> Fragen:
1) Wer erläutert im Text zur Gendermedizin in der Kardiologie, dass Geschlechteraspekte Risiko, Pathogenese, Präsentation und Therapieansprechen beeinflussen?
2) Überarbeite im Text zur Gendermedizin in der Kardiologie den Abschnitt, der mit „Gendermedizin in der“ beginnt und nach „nicht ausreichend etabliert.“ endet, und ersetze darin „Pathogenese“ durch „Krankheitsentstehung“.
3) Schreibe den Text zur Gendermedizin in der Kardiologie im Anschluss an seinen letzten Satz weiter.

> Vorliegender Text:
=-=-=-=-=
Gendermedizin in der Kardiologie

 

Biologische und soziokulturelle Geschlechteraspekte beeinflussen das Risiko, die Pathogenese, die Präsentation und das Ansprechen auf Therapien bei kardiovaskulären Erkrankungen, erläuterte Prof. Maura M. Zylla (Heidelberg). Trotz ihres enormen Potenzials für eine optimierte und personalisierte Gesundheitsversorgung ist die Gendermedizin noch nicht ausreichend etabliert.

Takeaways

 

  • Geschlechtsspezifische Unterschiede betreffen alle Ebenen der Medizin. Von Prävention über Diagnostik bis zur Therapie wirken biologische und soziokulturelle Faktoren. Gesellschaftlich mitbedingte epigenetische Effekte durch Lebensstil oder Stress sind ebenso relevant wie Unterschiede in der Symptomwahrnehmung und -interpretation.
  • Der Gender Data Gap bleibt eine zentrale Herausforderung. In Studien ist auf eine ausreichende Repräsentation von Frauen und geschlechtsspezifische Auswertungen zu achten, um relevante Unterschiede erfassen zu können.  
  • Effektivität und Verträglichkeit von Medikamenten können sich geschlechtsspezifisch unterscheiden. Studien deuten beispielsweise darauf hin, dass Frauen in der HFrEF-Therapie schon bei niedrigeren Dosierungen von ACE-Hemmern oder Betablockern den optimalen Effekt erreichen. Es braucht insgesamt eine systematischere Erforschung und dann konsequente Umsetzung in Leitlinien und klinischer Praxis.
=-=-=-=-=
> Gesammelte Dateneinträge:
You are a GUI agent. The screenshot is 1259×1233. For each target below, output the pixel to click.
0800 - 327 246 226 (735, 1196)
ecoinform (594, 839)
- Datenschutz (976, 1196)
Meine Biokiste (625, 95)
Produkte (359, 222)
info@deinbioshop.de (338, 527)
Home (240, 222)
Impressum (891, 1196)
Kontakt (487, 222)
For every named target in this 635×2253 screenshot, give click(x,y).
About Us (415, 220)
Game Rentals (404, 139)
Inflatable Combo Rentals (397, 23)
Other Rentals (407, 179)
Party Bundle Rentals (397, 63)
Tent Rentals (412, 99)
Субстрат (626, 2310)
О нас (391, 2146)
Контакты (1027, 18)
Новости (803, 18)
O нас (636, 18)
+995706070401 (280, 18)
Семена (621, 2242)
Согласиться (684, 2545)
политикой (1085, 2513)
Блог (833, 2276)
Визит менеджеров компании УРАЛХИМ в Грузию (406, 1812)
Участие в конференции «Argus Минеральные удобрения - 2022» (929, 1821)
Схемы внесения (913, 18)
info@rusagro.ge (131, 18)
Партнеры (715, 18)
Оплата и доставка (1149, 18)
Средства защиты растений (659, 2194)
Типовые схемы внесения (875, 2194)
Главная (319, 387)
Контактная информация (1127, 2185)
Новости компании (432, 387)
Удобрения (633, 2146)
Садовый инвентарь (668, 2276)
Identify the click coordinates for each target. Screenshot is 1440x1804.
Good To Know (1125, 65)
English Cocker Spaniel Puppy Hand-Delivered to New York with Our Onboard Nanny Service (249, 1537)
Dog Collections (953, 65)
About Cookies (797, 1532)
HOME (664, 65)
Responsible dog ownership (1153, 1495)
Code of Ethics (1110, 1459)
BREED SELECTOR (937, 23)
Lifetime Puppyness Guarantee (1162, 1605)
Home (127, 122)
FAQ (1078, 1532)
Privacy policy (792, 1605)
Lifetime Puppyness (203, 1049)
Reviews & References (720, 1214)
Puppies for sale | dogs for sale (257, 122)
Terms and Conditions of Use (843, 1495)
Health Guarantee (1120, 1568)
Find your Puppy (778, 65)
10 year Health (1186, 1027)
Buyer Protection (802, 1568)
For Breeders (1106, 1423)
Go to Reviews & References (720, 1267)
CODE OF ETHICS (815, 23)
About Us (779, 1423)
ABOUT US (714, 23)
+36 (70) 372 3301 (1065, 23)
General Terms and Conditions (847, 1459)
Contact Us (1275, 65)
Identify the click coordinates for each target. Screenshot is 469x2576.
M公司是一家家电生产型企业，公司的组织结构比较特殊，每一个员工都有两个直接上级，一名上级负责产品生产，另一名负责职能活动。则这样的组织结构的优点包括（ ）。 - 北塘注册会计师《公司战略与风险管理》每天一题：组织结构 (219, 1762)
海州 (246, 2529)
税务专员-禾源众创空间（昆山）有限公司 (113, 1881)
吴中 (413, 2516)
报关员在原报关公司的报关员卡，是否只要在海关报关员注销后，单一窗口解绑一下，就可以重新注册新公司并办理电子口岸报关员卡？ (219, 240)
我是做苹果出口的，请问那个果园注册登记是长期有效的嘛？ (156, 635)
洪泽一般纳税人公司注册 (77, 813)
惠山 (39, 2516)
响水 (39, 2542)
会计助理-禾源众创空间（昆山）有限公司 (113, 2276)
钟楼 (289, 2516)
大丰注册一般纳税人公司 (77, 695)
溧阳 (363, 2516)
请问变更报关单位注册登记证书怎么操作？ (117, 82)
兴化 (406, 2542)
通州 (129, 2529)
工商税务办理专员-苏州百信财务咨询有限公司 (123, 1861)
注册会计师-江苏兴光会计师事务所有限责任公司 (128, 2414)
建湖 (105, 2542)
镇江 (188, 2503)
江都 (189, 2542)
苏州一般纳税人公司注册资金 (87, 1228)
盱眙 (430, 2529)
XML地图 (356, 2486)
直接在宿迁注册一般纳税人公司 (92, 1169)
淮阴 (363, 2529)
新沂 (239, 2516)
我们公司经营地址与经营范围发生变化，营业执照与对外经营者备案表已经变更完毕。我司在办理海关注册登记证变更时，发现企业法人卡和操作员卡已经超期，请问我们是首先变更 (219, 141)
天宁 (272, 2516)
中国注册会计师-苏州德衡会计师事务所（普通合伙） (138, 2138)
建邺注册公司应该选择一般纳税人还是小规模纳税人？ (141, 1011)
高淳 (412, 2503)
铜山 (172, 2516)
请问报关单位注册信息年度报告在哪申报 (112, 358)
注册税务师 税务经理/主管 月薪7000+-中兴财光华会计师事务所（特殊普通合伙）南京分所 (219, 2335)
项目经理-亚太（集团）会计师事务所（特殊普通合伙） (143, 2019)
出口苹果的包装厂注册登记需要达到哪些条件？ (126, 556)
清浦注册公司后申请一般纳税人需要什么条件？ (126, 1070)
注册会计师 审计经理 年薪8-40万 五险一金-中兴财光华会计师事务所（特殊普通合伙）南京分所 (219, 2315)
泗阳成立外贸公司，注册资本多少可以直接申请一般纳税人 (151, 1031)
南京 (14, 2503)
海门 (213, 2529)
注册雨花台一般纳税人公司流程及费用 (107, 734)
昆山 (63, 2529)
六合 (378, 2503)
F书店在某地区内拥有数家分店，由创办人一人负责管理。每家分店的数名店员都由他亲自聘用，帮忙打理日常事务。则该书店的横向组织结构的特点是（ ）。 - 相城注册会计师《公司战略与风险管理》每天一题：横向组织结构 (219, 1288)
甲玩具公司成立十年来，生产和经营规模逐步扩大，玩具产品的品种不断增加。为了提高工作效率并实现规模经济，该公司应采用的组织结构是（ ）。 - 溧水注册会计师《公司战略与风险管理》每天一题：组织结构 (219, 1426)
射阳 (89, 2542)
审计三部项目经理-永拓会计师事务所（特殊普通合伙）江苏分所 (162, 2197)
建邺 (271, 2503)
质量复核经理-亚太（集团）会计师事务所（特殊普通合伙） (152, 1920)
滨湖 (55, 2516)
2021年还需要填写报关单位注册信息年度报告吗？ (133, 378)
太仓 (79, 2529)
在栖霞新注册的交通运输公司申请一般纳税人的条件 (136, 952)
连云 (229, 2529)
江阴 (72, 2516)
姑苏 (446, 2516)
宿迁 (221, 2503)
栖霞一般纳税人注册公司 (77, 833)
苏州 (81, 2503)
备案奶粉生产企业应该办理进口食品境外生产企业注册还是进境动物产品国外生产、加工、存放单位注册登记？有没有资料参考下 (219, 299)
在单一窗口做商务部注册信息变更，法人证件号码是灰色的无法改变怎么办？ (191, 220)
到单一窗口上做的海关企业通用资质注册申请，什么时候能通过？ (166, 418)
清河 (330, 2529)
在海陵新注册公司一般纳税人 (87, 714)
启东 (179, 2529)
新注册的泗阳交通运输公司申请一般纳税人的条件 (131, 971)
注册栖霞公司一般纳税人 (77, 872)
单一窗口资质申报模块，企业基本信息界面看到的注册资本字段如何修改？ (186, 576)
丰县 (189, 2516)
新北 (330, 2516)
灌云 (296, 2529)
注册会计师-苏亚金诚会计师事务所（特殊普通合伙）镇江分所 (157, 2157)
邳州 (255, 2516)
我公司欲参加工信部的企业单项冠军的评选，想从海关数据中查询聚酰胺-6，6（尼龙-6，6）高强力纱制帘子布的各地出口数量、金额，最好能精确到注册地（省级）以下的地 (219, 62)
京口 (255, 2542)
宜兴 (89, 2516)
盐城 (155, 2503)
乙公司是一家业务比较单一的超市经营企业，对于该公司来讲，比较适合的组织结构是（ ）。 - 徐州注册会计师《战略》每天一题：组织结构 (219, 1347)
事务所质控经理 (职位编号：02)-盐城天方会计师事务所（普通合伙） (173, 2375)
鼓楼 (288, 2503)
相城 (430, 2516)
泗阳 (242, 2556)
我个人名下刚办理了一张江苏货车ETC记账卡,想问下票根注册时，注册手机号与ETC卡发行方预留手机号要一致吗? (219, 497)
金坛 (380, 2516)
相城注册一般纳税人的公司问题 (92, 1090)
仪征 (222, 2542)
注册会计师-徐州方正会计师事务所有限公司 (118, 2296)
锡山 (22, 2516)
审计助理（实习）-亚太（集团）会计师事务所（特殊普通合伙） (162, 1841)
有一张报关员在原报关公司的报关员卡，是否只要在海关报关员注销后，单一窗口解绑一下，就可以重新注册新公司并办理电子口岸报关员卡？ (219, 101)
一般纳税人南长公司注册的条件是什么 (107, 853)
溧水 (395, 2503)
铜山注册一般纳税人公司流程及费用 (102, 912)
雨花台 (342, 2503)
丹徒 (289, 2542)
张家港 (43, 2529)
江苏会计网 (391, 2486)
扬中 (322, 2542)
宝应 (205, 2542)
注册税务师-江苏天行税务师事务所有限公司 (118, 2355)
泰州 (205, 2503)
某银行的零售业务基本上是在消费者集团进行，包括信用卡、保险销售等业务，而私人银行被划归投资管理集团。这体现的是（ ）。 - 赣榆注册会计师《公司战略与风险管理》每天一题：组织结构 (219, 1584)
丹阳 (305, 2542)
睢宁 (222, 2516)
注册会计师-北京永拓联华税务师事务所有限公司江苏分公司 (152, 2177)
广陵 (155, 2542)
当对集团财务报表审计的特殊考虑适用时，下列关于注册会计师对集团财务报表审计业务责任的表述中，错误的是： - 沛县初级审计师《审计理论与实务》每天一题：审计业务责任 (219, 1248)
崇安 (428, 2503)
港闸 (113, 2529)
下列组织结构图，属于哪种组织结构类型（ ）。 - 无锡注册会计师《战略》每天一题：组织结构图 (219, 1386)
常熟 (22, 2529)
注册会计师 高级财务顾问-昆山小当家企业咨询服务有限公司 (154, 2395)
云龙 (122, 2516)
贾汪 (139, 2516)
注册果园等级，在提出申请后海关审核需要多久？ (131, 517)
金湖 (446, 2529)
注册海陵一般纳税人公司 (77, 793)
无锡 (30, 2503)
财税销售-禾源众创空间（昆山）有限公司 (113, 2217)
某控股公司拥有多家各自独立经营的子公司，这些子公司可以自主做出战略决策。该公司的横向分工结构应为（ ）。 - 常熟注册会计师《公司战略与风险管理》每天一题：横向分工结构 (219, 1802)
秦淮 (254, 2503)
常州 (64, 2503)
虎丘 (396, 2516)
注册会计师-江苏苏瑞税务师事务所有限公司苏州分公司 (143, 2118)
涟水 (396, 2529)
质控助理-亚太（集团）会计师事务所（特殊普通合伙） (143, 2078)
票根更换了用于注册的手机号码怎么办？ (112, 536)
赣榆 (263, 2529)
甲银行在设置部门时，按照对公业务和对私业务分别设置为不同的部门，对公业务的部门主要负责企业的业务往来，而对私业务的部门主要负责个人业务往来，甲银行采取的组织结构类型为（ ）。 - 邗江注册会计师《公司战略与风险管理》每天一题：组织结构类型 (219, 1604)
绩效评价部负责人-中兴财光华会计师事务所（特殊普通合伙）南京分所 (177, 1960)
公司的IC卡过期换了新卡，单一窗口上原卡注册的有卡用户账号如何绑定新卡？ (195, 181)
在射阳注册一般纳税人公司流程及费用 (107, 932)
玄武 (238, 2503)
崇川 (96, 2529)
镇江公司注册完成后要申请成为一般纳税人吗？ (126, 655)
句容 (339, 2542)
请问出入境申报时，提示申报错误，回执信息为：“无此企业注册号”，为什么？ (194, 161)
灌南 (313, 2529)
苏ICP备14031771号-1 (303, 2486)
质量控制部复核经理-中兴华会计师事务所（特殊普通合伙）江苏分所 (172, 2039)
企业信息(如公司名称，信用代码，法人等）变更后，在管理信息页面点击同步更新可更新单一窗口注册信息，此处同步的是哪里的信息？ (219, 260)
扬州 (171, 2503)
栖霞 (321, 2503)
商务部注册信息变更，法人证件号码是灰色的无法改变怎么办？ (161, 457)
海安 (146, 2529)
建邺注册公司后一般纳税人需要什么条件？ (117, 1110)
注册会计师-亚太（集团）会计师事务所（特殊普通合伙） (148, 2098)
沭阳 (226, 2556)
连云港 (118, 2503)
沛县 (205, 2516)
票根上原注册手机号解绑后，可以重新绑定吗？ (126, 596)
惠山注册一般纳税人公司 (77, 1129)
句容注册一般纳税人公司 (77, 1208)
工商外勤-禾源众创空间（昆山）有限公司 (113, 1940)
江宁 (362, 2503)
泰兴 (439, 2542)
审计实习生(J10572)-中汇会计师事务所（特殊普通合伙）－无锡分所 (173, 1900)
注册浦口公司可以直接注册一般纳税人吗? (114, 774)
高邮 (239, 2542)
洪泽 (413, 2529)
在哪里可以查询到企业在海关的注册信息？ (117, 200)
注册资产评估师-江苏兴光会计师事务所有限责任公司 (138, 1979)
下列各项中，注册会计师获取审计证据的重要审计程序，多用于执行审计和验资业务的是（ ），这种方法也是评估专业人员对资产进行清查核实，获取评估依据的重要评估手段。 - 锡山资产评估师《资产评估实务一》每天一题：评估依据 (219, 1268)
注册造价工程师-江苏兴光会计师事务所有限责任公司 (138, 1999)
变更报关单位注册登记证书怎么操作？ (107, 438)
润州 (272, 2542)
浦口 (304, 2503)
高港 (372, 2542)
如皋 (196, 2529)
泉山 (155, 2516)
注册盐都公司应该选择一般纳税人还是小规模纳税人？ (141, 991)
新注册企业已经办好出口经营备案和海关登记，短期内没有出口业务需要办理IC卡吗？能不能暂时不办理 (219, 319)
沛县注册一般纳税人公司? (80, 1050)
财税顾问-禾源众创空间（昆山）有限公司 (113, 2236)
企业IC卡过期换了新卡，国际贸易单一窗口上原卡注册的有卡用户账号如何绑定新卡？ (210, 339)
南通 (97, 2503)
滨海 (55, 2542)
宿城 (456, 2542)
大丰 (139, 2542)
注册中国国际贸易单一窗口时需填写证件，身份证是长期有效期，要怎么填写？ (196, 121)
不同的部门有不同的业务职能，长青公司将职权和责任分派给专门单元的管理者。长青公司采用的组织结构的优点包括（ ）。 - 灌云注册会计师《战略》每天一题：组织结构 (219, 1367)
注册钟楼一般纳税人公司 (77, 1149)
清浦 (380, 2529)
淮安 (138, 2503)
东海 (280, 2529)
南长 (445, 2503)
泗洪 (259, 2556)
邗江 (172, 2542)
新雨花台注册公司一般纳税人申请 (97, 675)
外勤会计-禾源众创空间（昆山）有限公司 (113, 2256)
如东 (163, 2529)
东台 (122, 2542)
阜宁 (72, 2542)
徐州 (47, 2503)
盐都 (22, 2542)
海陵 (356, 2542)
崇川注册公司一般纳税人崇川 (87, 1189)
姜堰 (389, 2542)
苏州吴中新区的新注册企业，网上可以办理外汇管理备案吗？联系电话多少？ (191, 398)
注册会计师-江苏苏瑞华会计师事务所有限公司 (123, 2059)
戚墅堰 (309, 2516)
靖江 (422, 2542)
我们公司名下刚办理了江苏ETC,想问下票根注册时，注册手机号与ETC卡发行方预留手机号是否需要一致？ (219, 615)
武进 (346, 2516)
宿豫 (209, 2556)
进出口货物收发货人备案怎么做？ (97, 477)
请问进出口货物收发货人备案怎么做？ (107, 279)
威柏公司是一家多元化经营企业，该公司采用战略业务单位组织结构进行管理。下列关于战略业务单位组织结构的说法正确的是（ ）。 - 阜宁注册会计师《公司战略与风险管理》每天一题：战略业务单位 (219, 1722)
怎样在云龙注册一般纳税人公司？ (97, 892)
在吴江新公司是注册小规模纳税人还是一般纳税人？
=-=-=-=-=
> Ergebnisse je Aufgabe:
1) Prof. Maura M. Zylla (Heidelberg).

2)
Gendermedizin in der Kardiologie

 

Biologische und soziokulturelle Geschlechteraspekte beeinflussen das Risiko, die Krankheitsentstehung, die Präsentation und das Ansprechen auf Therapien bei kardiovaskulären Erkrankungen, erläuterte Prof. Maura M. Zylla (Heidelberg). Trotz ihres enormen Potenzials für eine optimierte und personalisierte Gesundheitsversorgung ist die Gendermedizin noch nicht ausreichend etabliert.

3)
  • Unterschiede bei Myokardinfarkt: Frauen haben bei Diabetes und Hypertonie ein höheres kardiovaskuläres Risiko, zeigen häufiger atypische Infarkt-Symptome (z. B. plötzlicher Schwindel, Bauchschmerzen, Übelkeit) und erhalten ihre Diagnose später. Die Behandlung von Frauen durch männliche Ärzte ist laut einer Studie mit einer schlechteren Prognose verbunden – gemischte Teams und mehr Erfahrung mit weiblichen Patientinnen wirken dem entgegen.
  • Unterschiede bei Arrhythmien:  AVNRT und Long-QT-Syndrom treten häufiger bei Frauen auf, AVRT und ventrikuläre Tachykardien bei Männern. Frauen mit Vorhofflimmern sind älter bei Diagnosestellung und haben schlechtere Outcomes nach Katheterablation – PFA könnte nach ersten Daten Vorteile bieten. Frühzeitige Rhythmuskontrolle ist entscheidend, um ein starkes Remodeling zu verhindern.
  • Es besteht ein hoher Handlungsbedarf in Forschung, Praxis und Ausbildung. Eine systematische Berücksichtigung und Integration ist für eine bessere Versorgung erforderlich. Weitere Informationen zum Thema bietet das aktuelle DGK-Positionspapier „Geschlechterspezifische Aspekte kardiovaskulärer Erkrankungen“ (2024).